The solution: let kids do. Let them pitch ideas. Let them lead mock projects. Let them debate, build, test, fail, adjust. Let them host podcasts, sell products, teach others. Let them experience the give-and-take of real-world dynamics instead of writing five-paragraph essays to please a grading rubric.
The gap will widen
The leverage AI gives is not incremental — it's exponential. We're not talking about 2× or 3×. We're talking about 100×, 1,000×, 10,000× improvements in productivity, creativity, and reach. The brutal truth: the gap between those who know how to wield AI and those who don't is only going to explode wider.
You can't afford to wait. In a compounding system, early movers don't just get ahead — they own the entire playing field. AI isn't another subject. It's leverage. It's force multiplication. The person who knows how to use AI to code, design, write, analyze, sell, teach — they're operating with superpowers, accomplishing in a week what others take a year to do.
Most schools are still teaching kids as if this revolution hasn't happened. They're pretending we're in a world of textbooks, essays, and handwriting assessments, while the frontier is being claimed by kids who are building with GPT-4, designing apps, editing video with voice prompts, and running micro-businesses before they're old enough to drive.
What I'll do with my own kids
When I think about raising my own kids, I genuinely worry. Would I send them to a traditional school?
Hell no.
Not because I care about vanity metrics like test scores, but because I want them prepared — for the real world. For a world of exponential change, AI disruption, and unbounded leverage. For a future that rewards curiosity, creativity, and agency — not obedience and rote memorization.
I believe we can build something radically better — not by tweaking the existing machine, or partnering with a polished British boarding school — but by starting fresh. A bootcamp. A summer lab. A grassroots, high-agency learning experiment that centers on the child, not the institution. Something dynamic and alive. Something that proves — not in 12 years, but in 12 weeks — that learning can be faster, deeper, and more joyful than we've ever been led to believe.

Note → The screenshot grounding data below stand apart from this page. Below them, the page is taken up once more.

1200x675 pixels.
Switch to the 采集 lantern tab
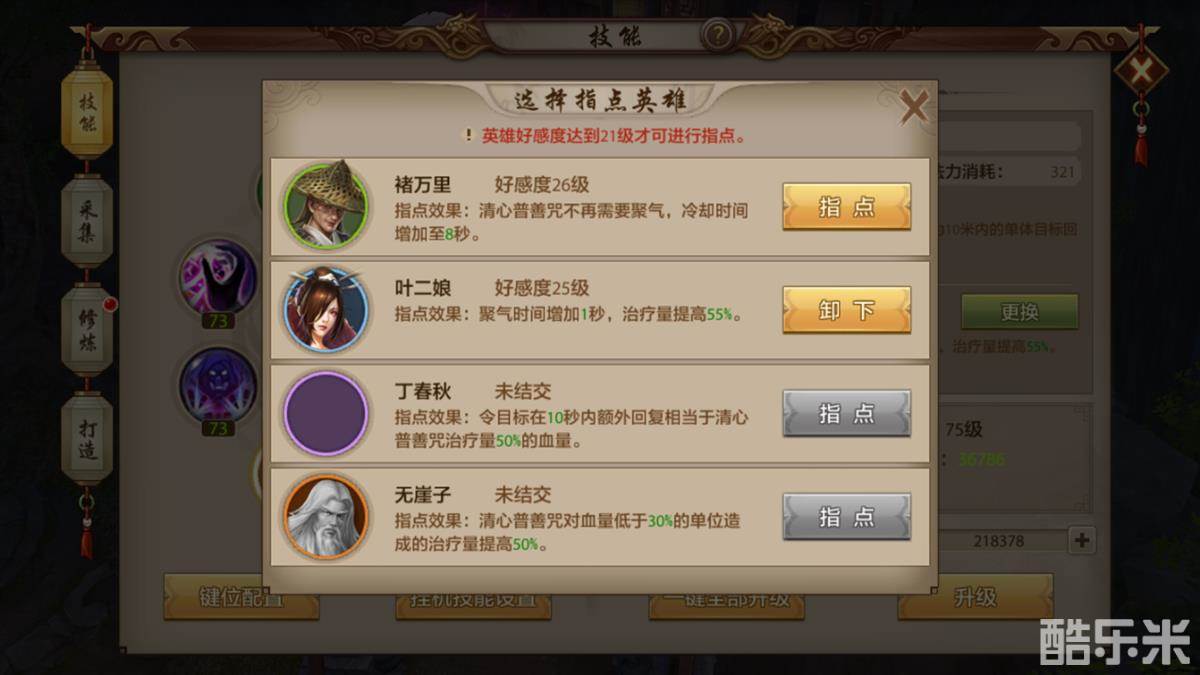pos(87,219)
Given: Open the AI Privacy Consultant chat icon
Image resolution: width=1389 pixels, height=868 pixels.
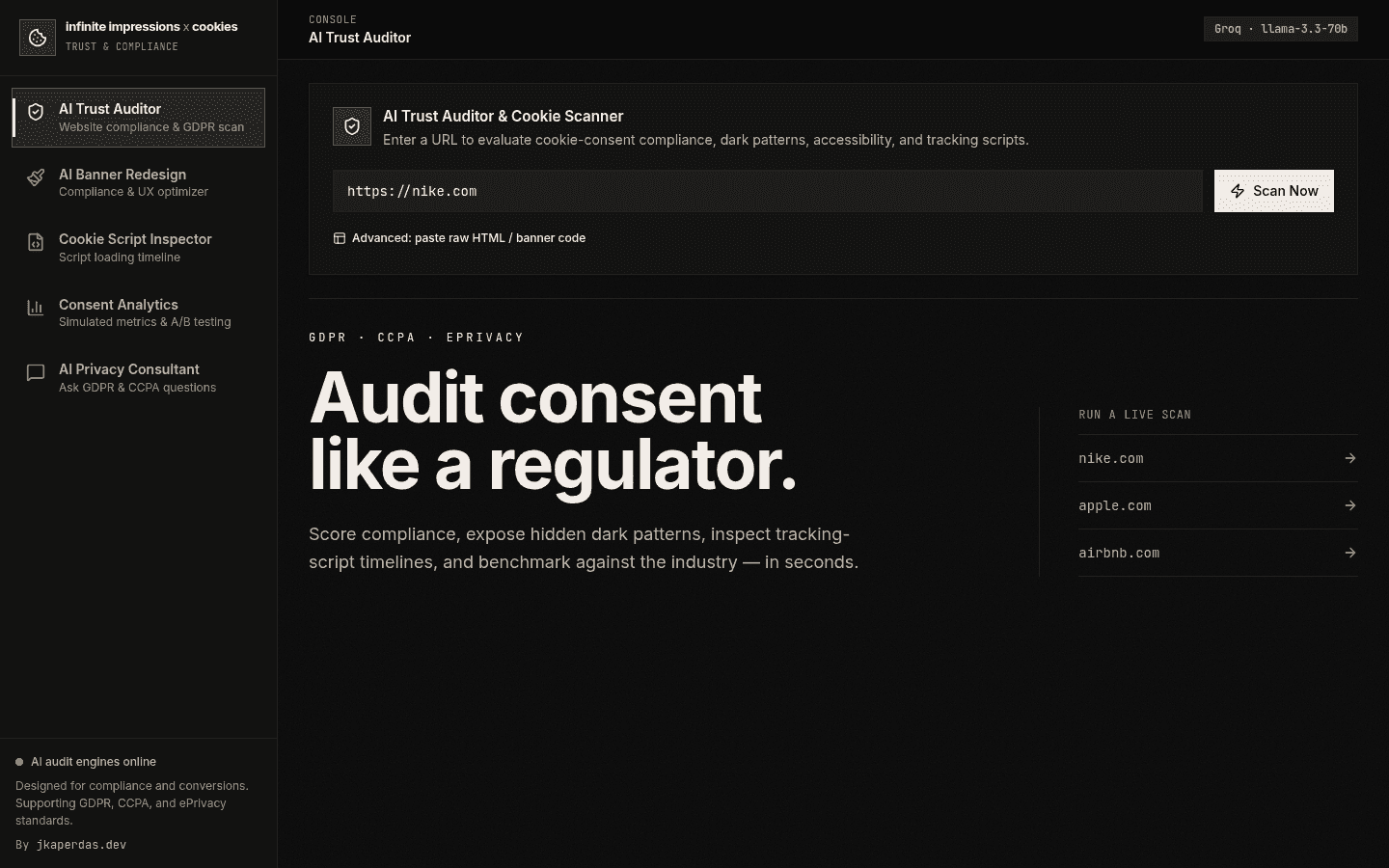Looking at the screenshot, I should (x=36, y=372).
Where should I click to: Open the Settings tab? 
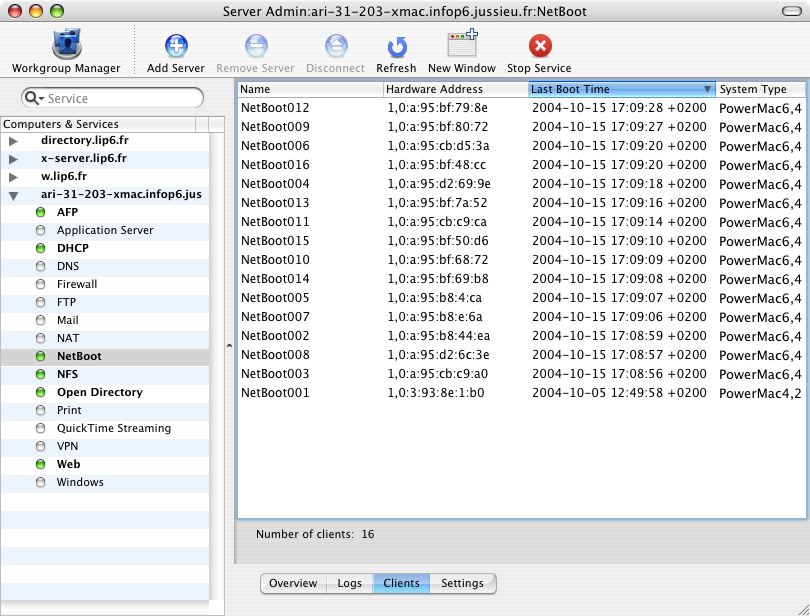point(462,583)
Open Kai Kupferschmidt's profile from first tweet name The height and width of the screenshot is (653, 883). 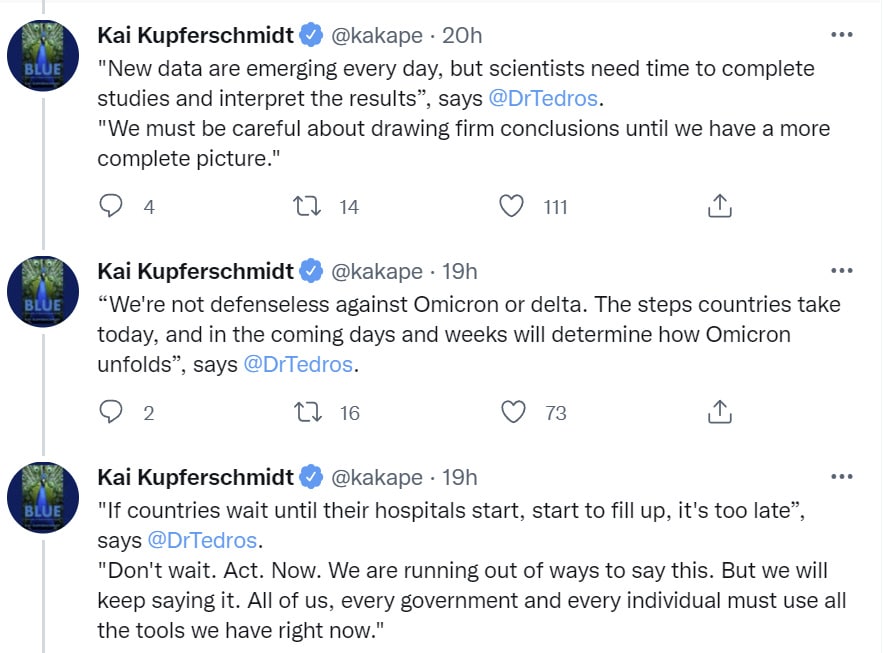coord(195,35)
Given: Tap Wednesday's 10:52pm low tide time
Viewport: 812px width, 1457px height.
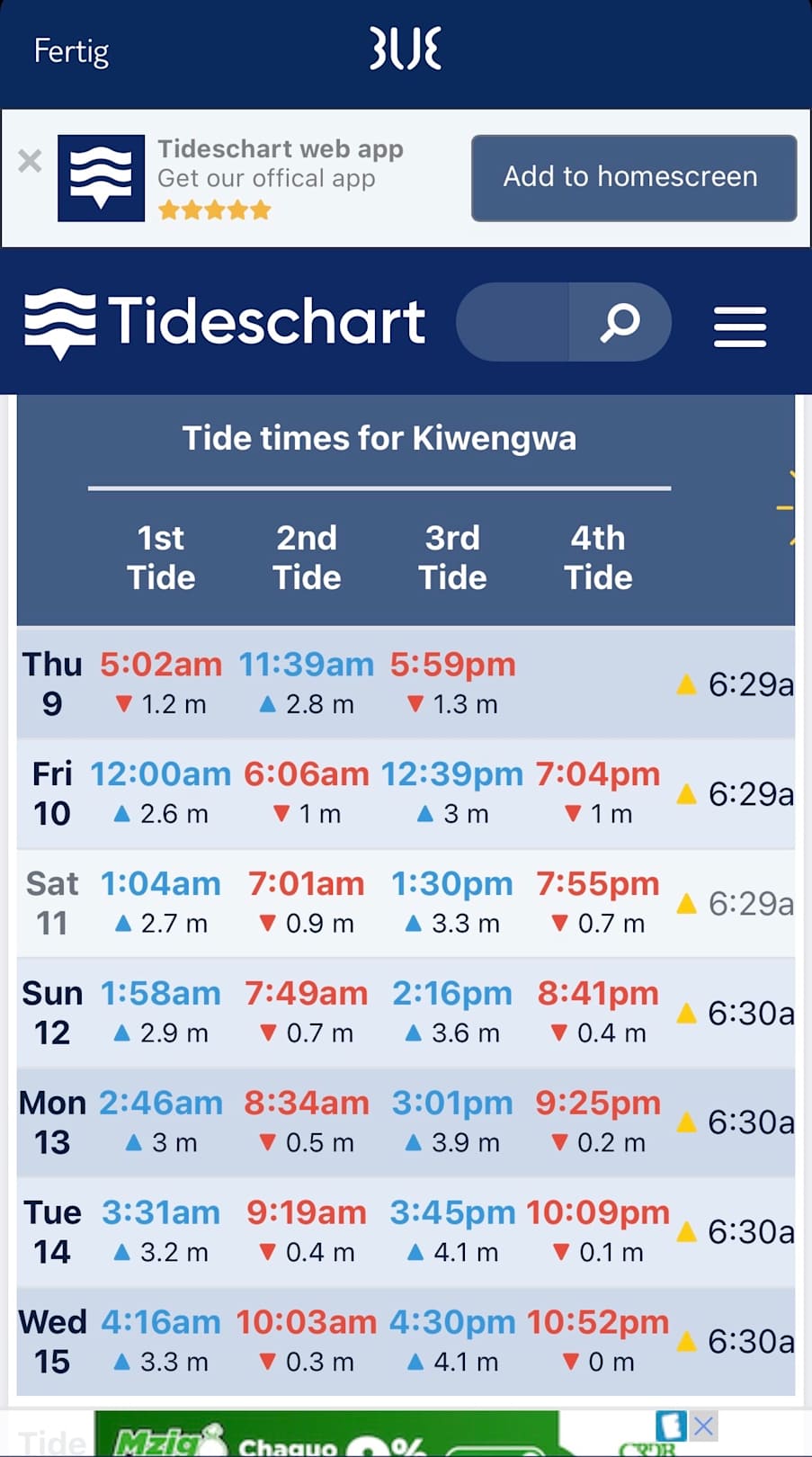Looking at the screenshot, I should (598, 1322).
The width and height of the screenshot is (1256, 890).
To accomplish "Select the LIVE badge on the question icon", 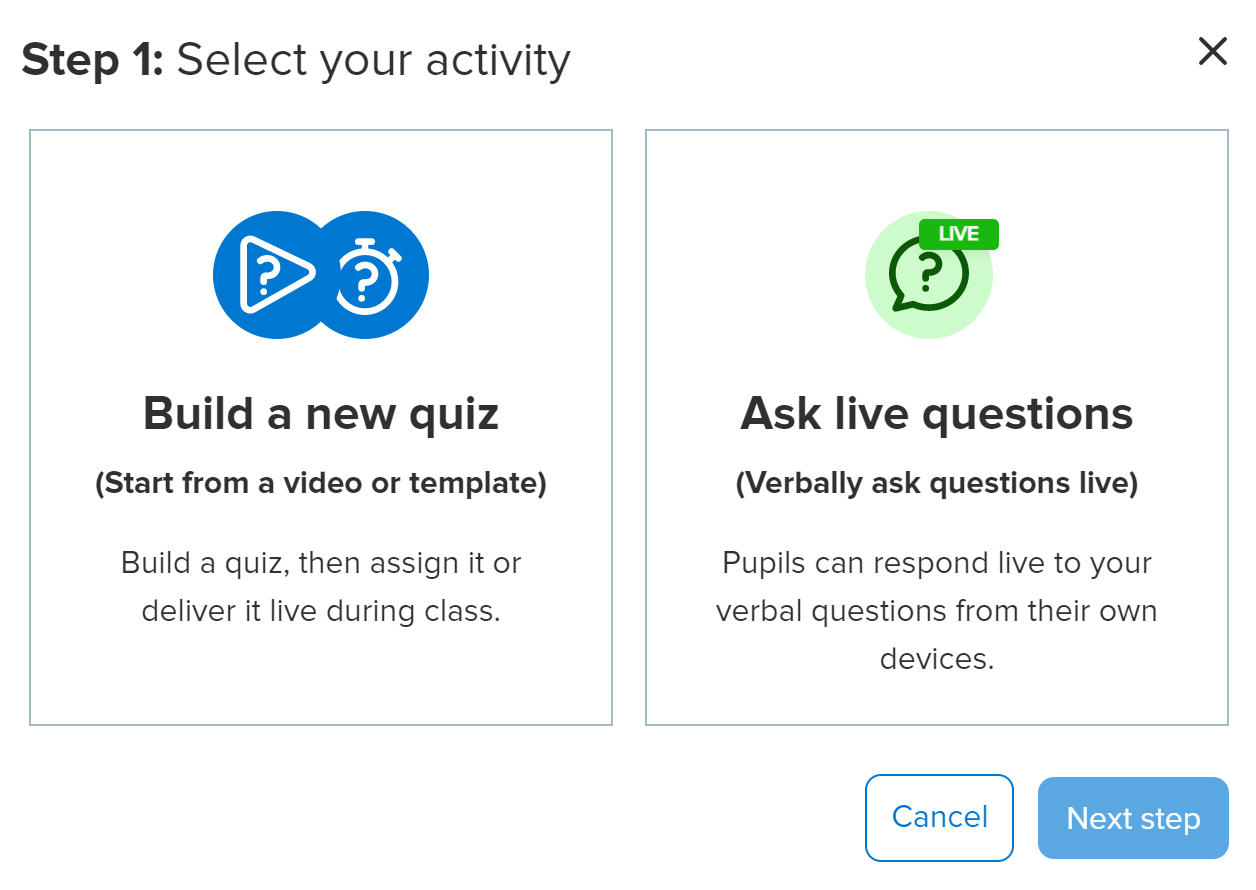I will [958, 234].
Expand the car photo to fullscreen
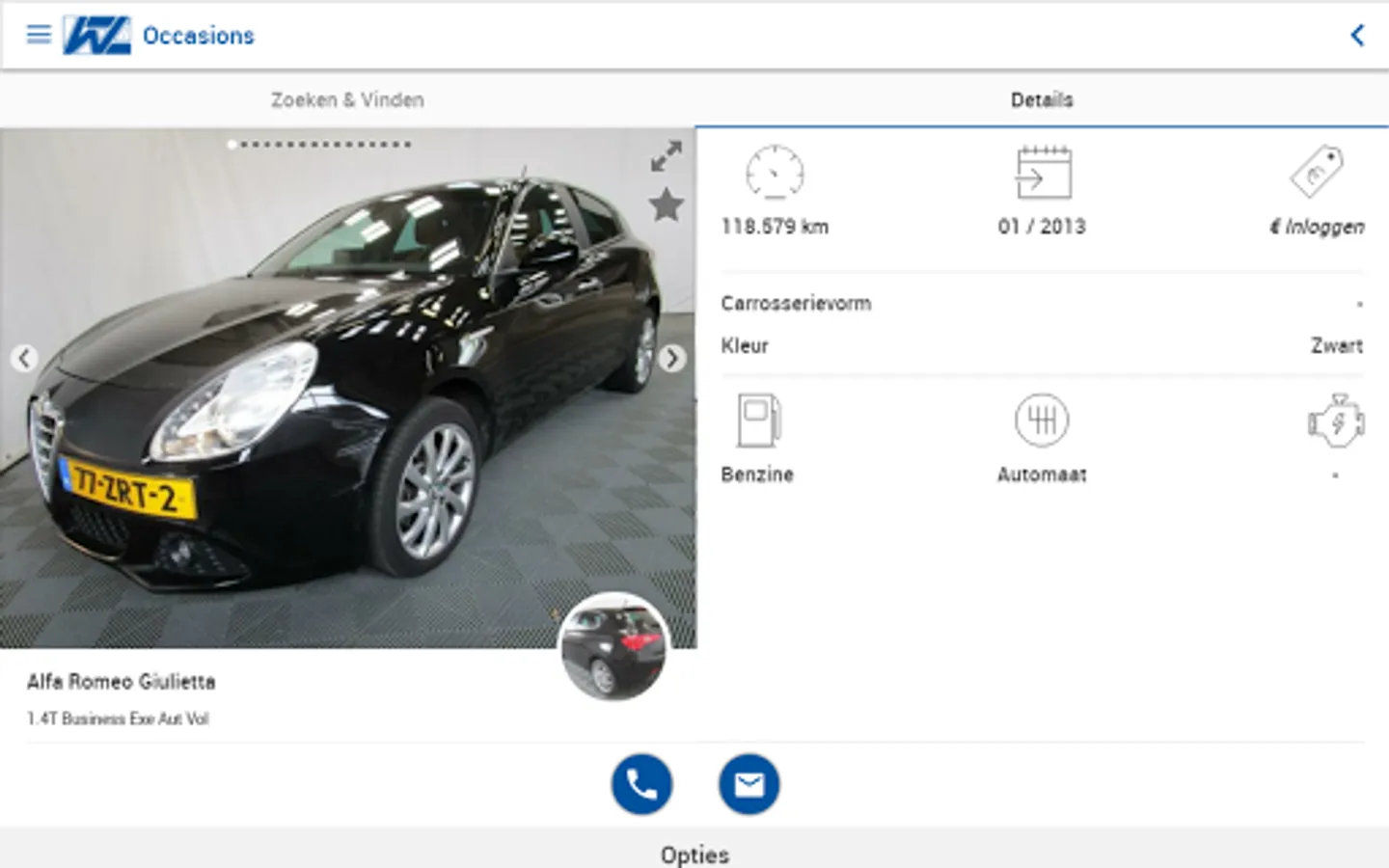 666,156
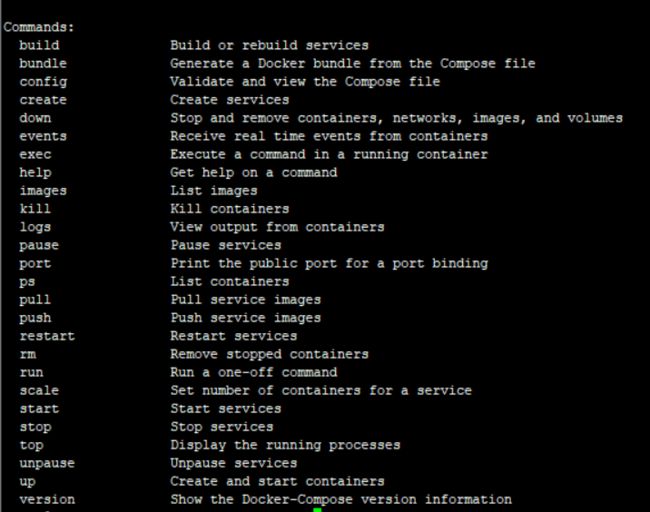This screenshot has width=650, height=512.
Task: Click the 'version' command name
Action: 47,500
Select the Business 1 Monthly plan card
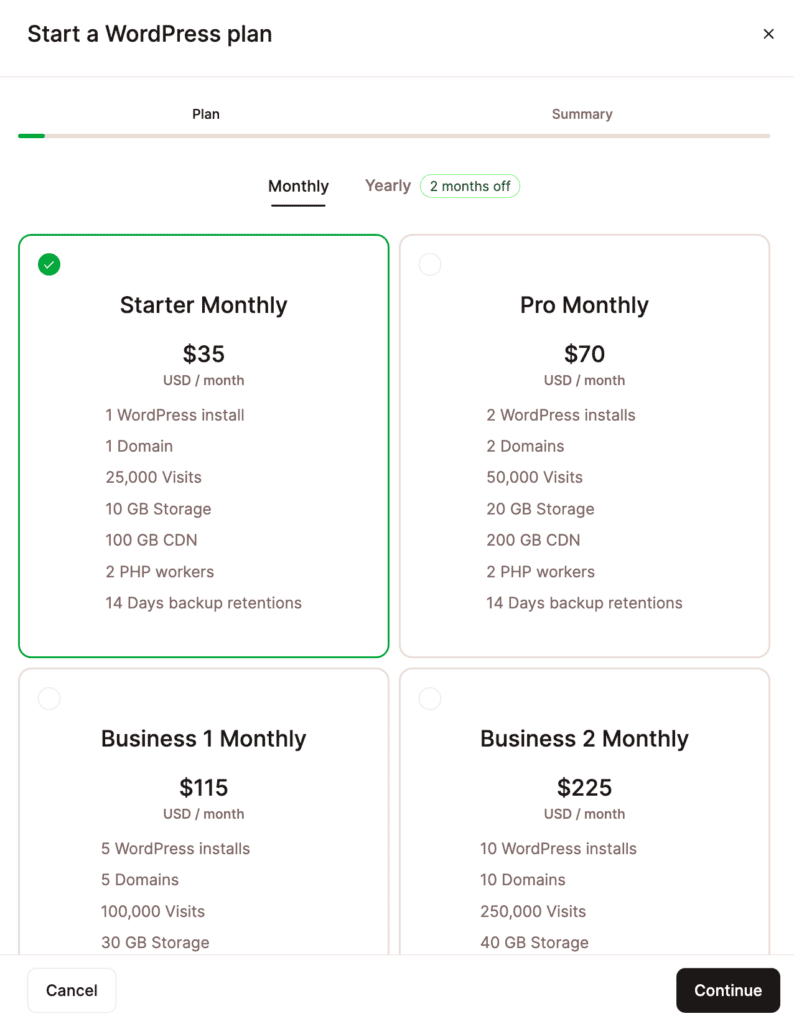 pos(203,800)
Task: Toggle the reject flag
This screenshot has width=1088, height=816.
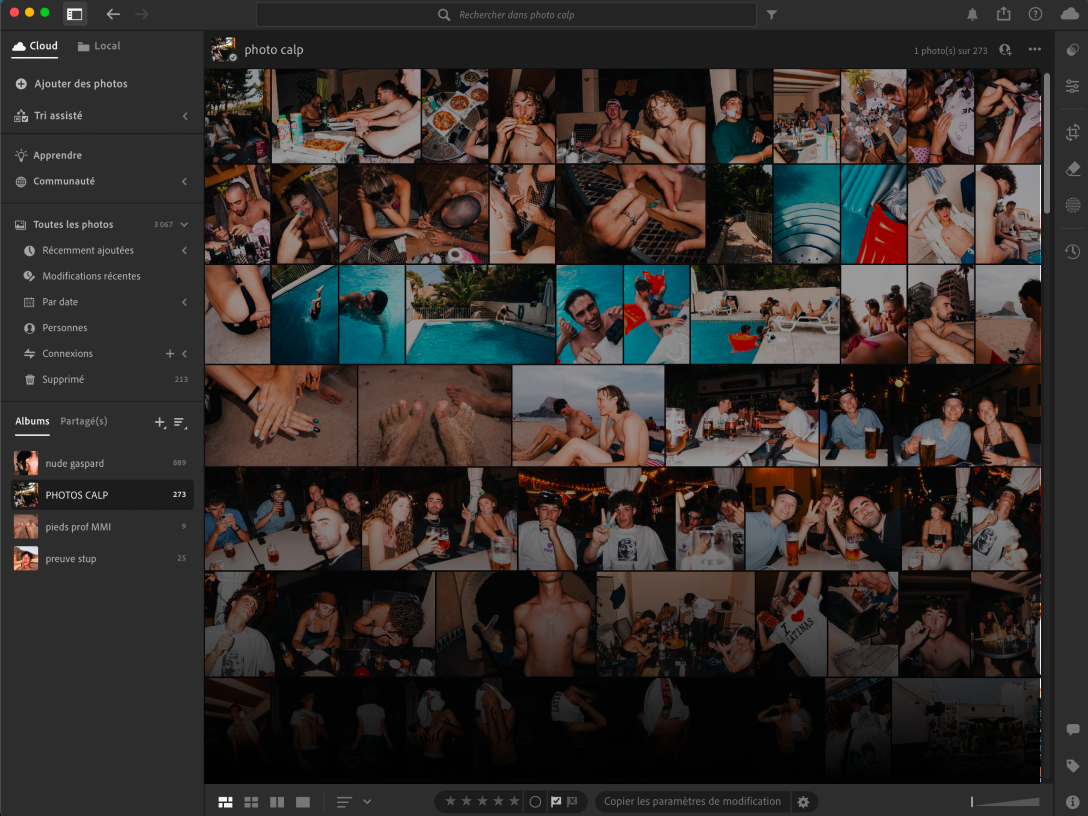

What if it didn't have to be rooted in one place? What if, instead of locking families into a zip code just for access to a "good" school, education became portable? Imagine a world where, whether you're in Bali, Lisbon, or Nairobi, you could drop into a local learning hub — the same guides, the same projects, the same peers (virtually or physically), just a different time zone and new local flavor. Learning could follow the rhythm of real life — of travel, of curiosity, of global connection.
Start small. Let it be messy. Iterate fast. Prove that kids can learn 2–3× faster when you treat them like people, not statistics. Show that they can be happier, more confident, more capable of building and leading in the real world. Give them room to surprise you.
I want to prove this is possible. That we don't have to settle. That we can reclaim education — not as a bureaucratic pipeline, but as the most exciting startup of all.
These are just initial thoughts. But I'm serious. I want to pilot something real. Test, refine, scale from the bottom up. Because if we get it right, we won't just be improving education — we'll be transforming the trajectory of the next generation.
That feels like a legacy worth dedicating a life to.